▶ **EXERCISE BRIEF**
Exactly how many lines of the data below include the string "will"? State the number and nothing more.

▶ **SOURCE DATA**
......
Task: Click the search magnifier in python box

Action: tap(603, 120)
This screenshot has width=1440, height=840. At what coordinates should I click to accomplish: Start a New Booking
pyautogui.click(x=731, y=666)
......
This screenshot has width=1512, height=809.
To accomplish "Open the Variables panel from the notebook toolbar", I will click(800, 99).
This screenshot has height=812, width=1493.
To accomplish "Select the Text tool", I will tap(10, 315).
......
▶ **YOUR RESPONSE**
2